▸ DEINE AUFGABE:
Kopiere den Ausgangstext über die Anfänge der Beatles in Hamburg vollständig und Zeichen für Zeichen.

▸ AUSGANGSTEXT:
________________________________________

Vor dem Urknall

Vor 50 Jahren begann die Popgruppe The Beatles ihre Weltkarriere an der Hamburger Reeperbahn

  • Tobias Riegel
  • Lesedauer: 5 Min.

Man kann nun lange diskutieren, wer hier kleinlich war. Die Stadt Hamburg, die für die Würdigung ihrer berühmtesten Adoptivsöhne nicht tief genug in die Tasche greifen wollte. Oder Paul McCartney, der von einer absurden Gagenforderung partout nicht abrückte. Eine Million Euro soll der Ex-Bassist der englischen Popgruppe The Beatles laut Medien verlangt haben – für einen Gastauftritt bei seinem eigenen Jubiläum. »All you need is Love«, möchte man dem Milliardär da die eigene Textzeile zurufen. Nun spielt also nicht der Pate des Pop zu Ehren des ersten Beatles-Auftritts vor 50 Jahren in Hamburg – sondern die leidlich angemessene Ersatzband »Bambi Kino«.

________________________________________

▸ EINTRÄGE:
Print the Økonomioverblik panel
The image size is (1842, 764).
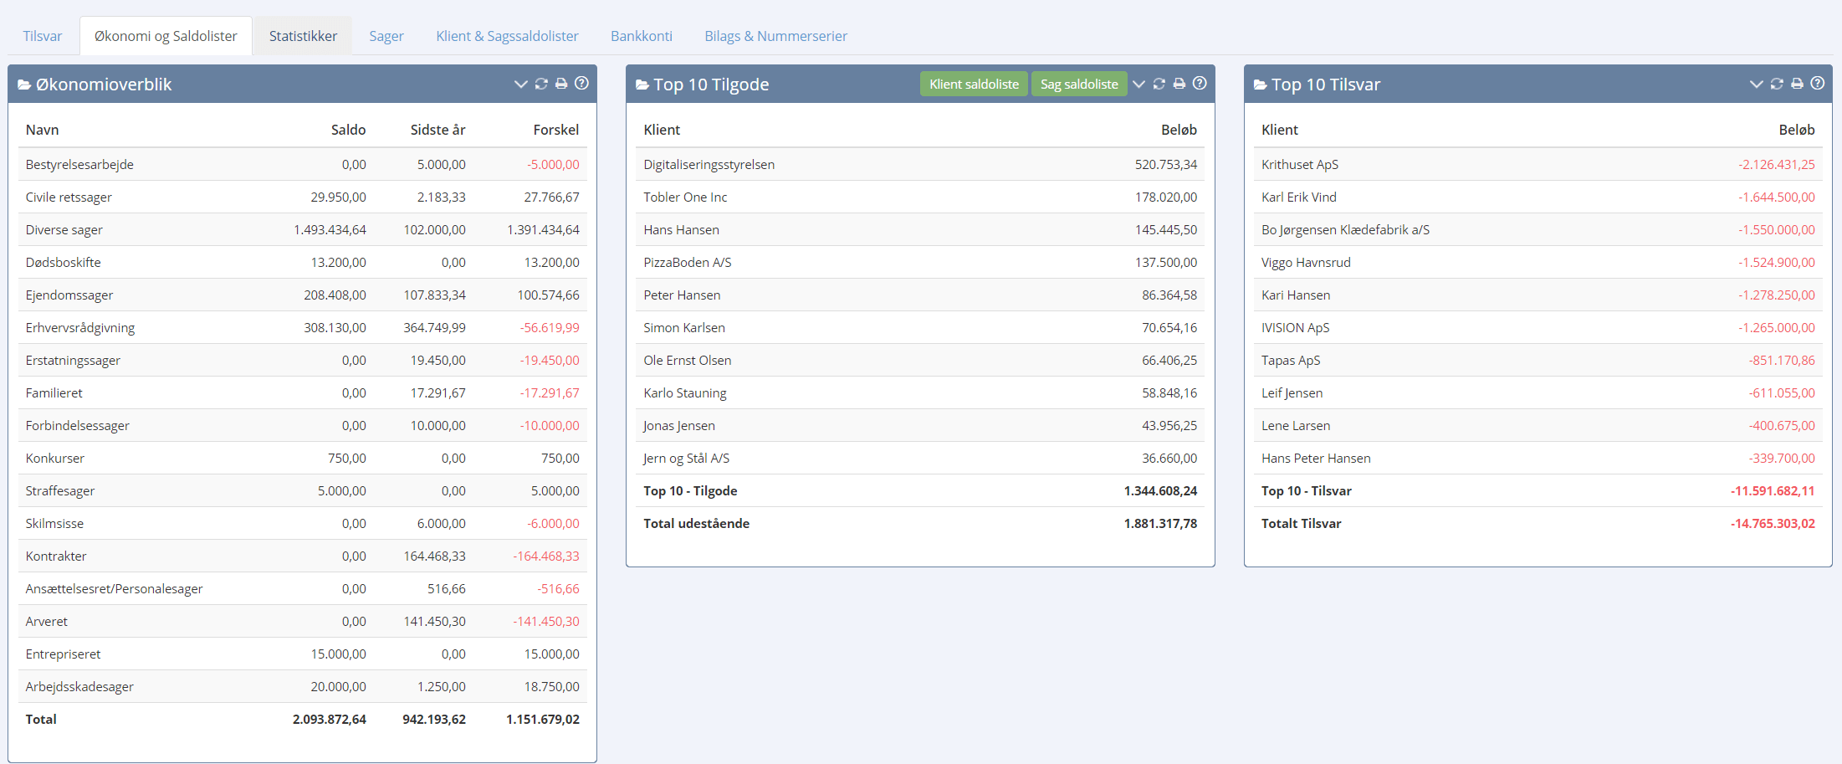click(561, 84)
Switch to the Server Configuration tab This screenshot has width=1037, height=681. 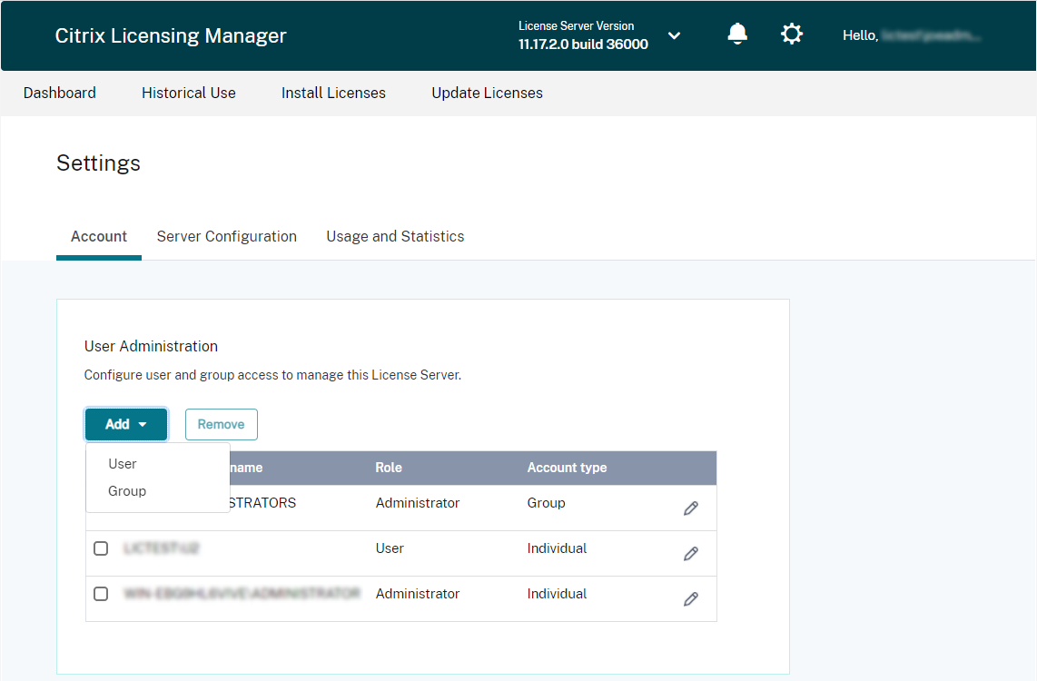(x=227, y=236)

________________________________________

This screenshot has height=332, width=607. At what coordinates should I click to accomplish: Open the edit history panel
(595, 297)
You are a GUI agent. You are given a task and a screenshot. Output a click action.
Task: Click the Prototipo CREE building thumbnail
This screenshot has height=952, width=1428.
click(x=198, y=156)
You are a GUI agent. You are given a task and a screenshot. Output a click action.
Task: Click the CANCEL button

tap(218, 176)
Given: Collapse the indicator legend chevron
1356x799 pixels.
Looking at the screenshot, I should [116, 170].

________________________________________

▸ ERGEBNIS DER AUFGABE:
Vor dem Urknall

Vor 50 Jahren begann die Popgruppe The Beatles ihre Weltkarriere an der Hamburger Reeperbahn

  • Tobias Riegel
  • Lesedauer: 5 Min.

Man kann nun lange diskutieren, wer hier kleinlich war. Die Stadt Hamburg, die für die Würdigung ihrer berühmtesten Adoptivsöhne nicht tief genug in die Tasche greifen wollte. Oder Paul McCartney, der von einer absurden Gagenforderung partout nicht abrückte. Eine Million Euro soll der Ex-Bassist der englischen Popgruppe The Beatles laut Medien verlangt haben – für einen Gastauftritt bei seinem eigenen Jubiläum. »All you need is Love«, möchte man dem Milliardär da die eigene Textzeile zurufen. Nun spielt also nicht der Pate des Pop zu Ehren des ersten Beatles-Auftritts vor 50 Jahren in Hamburg – sondern die leidlich angemessene Ersatzband »Bambi Kino«.